• [Records from a collection]:
================
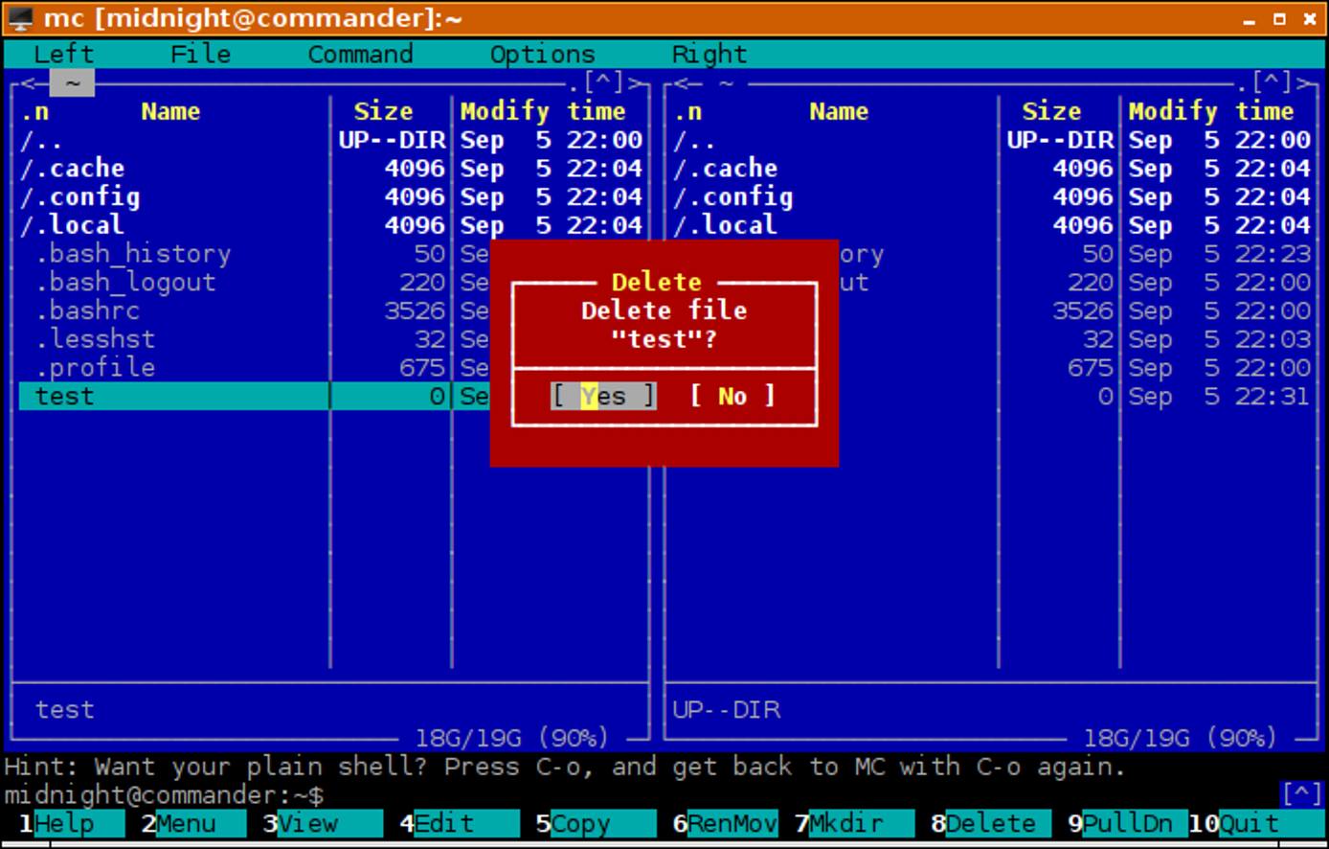Cancel deletion by clicking the No button
Viewport: 1329px width, 849px height.
point(732,395)
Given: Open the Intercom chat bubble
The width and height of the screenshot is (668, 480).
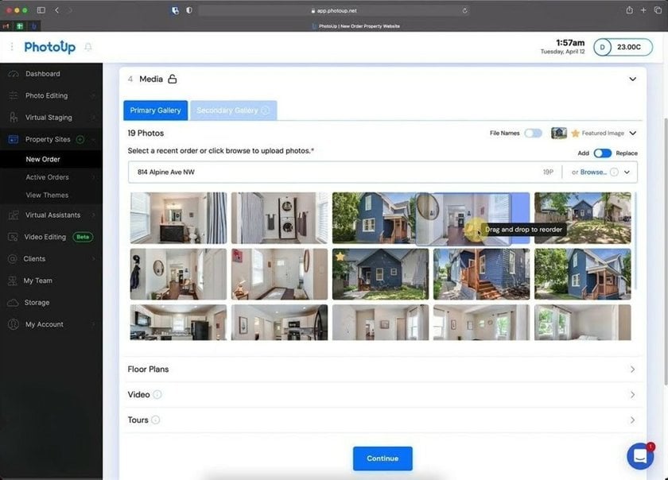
================
Once the line containing "Given: Open the Intercom chat bubble" is found, copy it and each line after it through the end of the entries above exactly; nothing else, and no pictures.

Given: Open the Intercom chat bubble
The width and height of the screenshot is (668, 480).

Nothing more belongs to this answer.